I think men are intimidated by it because it's percieved to be more feminine, even though there are male dancers, many composers are male, and it doesn't matter how "feminine" or "masculine" something is. People shouldn't allow superficial things like that stop them from enjoying something. But dancing in general is percieved to be more feminine. Which, by the way, I'm a teenaged girl and I hate dancing (general styles), and I know several men who love dancing (general styles). It depends a lot on individual personalities, as well as how they're raised. I wasn't raised to really care about gender stereotypes, but others have been. So if a guy was raised to believe that attending ballet would damage his macho ego, he probably wouldn't want to go to one for that reason. Again, it's foolish to me. There are no biological behavioral differences between genders. Yet people still feel the need to separate them.

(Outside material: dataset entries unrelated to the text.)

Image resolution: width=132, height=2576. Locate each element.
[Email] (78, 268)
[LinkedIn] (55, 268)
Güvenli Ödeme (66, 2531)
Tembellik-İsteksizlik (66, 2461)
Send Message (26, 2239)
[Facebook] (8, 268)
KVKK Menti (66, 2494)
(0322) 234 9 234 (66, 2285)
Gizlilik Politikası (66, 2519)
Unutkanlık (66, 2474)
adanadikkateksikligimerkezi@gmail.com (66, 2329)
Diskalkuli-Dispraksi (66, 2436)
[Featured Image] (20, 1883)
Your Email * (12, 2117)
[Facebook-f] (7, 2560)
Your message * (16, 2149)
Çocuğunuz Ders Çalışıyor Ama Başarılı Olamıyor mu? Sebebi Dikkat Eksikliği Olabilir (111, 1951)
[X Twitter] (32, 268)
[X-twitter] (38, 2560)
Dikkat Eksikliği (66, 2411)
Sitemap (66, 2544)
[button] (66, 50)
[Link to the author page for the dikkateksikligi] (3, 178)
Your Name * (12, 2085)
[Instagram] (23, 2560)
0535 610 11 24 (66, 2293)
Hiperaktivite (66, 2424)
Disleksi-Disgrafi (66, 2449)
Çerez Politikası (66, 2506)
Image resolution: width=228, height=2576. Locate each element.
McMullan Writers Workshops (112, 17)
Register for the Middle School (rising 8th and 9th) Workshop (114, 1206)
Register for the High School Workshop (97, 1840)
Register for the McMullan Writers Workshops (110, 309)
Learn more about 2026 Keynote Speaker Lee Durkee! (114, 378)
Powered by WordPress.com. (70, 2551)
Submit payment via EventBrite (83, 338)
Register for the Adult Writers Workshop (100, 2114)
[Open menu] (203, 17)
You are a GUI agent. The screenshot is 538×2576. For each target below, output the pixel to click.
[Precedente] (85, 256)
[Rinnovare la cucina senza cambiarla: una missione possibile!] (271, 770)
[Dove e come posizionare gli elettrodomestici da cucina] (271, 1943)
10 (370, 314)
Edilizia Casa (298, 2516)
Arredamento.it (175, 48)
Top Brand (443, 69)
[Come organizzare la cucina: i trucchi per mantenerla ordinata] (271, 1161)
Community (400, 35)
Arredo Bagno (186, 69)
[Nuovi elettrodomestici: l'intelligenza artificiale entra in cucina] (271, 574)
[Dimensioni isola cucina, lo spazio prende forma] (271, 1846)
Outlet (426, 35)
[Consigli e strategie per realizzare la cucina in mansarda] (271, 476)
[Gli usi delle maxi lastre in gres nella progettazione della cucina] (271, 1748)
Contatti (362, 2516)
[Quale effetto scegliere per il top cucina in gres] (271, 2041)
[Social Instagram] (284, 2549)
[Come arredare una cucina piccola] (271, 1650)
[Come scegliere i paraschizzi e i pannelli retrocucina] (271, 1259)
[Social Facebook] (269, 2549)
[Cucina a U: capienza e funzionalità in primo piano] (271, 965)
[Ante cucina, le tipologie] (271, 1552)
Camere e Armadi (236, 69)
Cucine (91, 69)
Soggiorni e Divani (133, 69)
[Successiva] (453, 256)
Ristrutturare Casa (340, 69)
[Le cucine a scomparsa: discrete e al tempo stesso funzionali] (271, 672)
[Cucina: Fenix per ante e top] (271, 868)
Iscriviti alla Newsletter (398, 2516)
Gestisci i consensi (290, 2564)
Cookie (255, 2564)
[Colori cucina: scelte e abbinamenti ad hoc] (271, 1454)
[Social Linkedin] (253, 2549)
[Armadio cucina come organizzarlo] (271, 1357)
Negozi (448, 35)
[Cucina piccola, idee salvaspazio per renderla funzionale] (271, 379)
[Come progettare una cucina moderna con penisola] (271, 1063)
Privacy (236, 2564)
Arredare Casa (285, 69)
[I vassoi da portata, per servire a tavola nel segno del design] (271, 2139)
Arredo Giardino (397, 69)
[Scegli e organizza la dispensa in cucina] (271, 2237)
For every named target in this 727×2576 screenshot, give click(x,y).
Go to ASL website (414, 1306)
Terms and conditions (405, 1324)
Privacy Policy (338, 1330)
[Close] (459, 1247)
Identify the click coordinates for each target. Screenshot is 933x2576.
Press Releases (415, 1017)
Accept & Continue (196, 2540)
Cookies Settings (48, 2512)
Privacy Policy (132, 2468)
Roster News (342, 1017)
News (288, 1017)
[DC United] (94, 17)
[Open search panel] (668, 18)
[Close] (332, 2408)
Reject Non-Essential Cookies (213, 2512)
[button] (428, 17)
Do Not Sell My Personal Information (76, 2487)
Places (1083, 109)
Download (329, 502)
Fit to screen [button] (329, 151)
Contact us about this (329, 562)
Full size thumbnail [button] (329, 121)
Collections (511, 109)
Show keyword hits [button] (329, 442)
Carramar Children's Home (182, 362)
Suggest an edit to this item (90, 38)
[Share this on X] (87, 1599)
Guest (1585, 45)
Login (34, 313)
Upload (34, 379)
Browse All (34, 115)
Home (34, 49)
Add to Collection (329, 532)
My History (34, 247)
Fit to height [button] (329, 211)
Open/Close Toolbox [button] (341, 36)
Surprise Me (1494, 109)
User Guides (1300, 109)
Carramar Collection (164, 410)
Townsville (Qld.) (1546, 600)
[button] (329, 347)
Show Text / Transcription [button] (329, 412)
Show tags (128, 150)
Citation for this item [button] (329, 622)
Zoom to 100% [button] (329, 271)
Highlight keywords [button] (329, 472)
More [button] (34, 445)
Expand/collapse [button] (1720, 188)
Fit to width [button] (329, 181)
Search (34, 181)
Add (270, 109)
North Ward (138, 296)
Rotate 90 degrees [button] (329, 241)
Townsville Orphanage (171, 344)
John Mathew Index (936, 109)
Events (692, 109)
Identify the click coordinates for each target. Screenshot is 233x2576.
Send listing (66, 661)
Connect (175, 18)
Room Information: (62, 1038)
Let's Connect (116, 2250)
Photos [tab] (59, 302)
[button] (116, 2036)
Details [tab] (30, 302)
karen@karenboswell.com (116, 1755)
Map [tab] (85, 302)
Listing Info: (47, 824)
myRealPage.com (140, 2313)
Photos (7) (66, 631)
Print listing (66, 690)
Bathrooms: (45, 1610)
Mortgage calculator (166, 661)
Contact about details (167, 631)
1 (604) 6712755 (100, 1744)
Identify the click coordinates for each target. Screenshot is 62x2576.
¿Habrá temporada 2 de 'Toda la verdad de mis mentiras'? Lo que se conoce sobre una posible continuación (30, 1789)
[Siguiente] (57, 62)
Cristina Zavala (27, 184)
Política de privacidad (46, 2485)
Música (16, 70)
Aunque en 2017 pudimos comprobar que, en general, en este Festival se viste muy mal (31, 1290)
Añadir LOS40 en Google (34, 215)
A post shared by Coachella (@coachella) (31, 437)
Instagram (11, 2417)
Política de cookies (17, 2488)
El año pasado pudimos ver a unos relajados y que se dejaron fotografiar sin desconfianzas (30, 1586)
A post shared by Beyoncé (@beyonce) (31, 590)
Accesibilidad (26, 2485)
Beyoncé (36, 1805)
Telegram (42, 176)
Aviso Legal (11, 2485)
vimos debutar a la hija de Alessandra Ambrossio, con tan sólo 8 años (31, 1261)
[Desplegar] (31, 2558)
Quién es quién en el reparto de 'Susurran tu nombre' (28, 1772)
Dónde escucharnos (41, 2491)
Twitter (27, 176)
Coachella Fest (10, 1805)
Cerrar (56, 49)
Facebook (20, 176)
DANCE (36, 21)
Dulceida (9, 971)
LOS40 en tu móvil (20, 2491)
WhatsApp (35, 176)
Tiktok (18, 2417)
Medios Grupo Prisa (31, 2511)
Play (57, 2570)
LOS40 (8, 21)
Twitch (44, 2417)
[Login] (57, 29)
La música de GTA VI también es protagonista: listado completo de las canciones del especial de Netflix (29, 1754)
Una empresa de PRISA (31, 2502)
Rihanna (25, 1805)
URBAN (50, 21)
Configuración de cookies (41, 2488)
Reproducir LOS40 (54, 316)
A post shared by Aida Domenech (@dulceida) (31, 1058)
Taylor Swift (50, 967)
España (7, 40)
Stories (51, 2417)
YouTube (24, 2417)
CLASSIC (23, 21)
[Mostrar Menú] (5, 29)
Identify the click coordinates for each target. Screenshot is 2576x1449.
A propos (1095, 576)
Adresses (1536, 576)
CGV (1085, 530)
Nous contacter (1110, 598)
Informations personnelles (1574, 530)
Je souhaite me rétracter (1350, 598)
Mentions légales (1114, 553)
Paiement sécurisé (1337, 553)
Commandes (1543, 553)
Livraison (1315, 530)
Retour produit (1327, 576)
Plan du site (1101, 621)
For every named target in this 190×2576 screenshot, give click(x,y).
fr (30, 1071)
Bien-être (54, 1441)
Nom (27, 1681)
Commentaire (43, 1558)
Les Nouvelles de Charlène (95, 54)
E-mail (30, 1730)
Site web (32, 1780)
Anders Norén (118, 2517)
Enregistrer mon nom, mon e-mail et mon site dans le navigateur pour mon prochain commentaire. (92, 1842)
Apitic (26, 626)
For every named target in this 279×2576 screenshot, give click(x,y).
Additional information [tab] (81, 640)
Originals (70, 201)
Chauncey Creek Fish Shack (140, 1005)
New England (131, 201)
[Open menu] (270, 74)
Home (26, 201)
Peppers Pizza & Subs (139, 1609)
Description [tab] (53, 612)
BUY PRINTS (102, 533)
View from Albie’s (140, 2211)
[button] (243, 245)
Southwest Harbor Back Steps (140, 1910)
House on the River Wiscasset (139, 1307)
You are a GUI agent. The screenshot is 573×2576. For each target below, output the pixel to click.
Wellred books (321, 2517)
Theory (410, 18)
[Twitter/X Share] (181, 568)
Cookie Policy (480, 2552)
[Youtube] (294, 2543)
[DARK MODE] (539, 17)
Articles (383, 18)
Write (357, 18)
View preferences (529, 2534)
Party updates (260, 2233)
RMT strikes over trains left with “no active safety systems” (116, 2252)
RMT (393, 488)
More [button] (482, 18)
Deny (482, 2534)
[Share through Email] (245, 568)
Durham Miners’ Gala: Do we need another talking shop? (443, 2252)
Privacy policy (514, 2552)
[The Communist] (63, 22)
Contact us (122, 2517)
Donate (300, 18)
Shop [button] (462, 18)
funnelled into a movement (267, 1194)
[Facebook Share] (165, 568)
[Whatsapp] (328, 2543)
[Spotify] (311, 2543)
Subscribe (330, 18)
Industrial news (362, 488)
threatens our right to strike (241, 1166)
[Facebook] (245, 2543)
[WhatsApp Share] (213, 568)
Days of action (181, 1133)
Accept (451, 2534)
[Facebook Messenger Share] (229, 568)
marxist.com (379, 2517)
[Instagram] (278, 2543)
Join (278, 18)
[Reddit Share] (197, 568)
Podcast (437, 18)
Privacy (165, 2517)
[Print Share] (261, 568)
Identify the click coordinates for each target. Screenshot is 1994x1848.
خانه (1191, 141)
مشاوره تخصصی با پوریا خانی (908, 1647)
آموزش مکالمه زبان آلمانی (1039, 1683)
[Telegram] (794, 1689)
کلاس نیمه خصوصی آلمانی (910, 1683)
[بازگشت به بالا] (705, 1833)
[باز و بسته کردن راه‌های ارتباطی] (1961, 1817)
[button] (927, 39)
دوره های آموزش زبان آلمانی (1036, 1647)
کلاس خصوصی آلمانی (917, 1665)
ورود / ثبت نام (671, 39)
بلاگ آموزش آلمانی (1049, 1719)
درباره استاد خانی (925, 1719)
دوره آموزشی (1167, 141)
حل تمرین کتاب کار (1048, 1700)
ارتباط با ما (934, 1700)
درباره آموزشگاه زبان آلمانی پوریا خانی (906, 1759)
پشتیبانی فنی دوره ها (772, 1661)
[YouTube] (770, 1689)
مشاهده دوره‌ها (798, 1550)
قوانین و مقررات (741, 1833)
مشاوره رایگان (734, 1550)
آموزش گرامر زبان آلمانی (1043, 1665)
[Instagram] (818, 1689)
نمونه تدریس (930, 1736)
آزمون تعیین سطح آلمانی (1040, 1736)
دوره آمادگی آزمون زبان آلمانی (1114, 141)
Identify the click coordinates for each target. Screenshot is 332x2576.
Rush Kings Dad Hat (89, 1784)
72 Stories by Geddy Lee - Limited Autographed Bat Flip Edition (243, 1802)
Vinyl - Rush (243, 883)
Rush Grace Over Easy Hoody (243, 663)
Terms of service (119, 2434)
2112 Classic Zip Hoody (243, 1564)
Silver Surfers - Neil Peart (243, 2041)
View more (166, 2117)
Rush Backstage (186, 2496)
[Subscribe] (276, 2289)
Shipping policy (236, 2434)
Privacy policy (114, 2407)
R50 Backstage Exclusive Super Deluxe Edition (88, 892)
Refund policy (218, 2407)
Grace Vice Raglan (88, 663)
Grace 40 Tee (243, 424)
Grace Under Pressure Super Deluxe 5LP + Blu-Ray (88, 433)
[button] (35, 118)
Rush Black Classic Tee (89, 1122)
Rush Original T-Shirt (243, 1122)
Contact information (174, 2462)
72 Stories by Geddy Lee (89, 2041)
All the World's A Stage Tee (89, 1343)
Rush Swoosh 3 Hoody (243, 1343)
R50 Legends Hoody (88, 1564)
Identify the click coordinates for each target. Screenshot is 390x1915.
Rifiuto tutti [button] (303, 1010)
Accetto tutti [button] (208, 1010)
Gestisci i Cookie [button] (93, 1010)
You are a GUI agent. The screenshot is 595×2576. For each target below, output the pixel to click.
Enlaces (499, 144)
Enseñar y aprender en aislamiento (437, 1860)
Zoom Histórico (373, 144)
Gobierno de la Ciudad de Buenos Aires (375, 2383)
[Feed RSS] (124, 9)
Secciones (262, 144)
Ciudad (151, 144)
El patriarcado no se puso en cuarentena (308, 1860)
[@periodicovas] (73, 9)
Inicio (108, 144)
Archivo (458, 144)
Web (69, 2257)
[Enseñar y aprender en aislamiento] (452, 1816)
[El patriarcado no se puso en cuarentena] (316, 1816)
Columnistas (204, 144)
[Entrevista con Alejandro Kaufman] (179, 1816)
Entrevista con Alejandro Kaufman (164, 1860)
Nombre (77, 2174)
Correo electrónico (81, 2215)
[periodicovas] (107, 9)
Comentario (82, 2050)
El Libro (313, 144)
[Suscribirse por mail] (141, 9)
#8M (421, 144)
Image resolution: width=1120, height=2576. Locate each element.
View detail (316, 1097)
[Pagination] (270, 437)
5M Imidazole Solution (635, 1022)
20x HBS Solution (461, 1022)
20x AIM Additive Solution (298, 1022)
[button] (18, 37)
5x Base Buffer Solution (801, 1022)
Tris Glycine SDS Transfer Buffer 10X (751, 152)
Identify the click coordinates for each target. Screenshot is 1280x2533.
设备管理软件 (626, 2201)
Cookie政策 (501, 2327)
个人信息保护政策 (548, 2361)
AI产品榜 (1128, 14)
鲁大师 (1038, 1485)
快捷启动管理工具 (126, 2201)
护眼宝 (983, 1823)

I've never been to a ballet, but I'd love to next year. I think my aunt might enjoy it, too.
 
#93 ·
I think men are intimidated by it because it's percieved to be more feminine, even though there are male dancers, many composers are male, and it doesn't matter how "feminine" or "masculine" something is. People shouldn't allow superficial things like that stop them from enjoying something. But dancing in general is percieved to be more feminine. Which, by the way, I'm a teenaged girl and I hate dancing (general styles), and I know several men who love dancing (general styles). It depends a lot on individual personalities, as well as how they're raised. I wasn't raised to really care about gender stereotypes, but others have been. So if a guy was raised to believe that attending ballet would damage his macho ego, he probably wouldn't want to go to one for that reason. Again, it's foolish to me. There are no biological behavioral differences between genders. Yet people still feel the need to separate them.
"There are no biological behavioral differences between genders."

Why do you think so? Is this a conclusion you arrived at on your own or is it something you were taught?

As for dance being perceived to be feminine, maybe this is true for ballet, but not for all types of dance, and not everywhere in the world. Is break dancing considered feminine?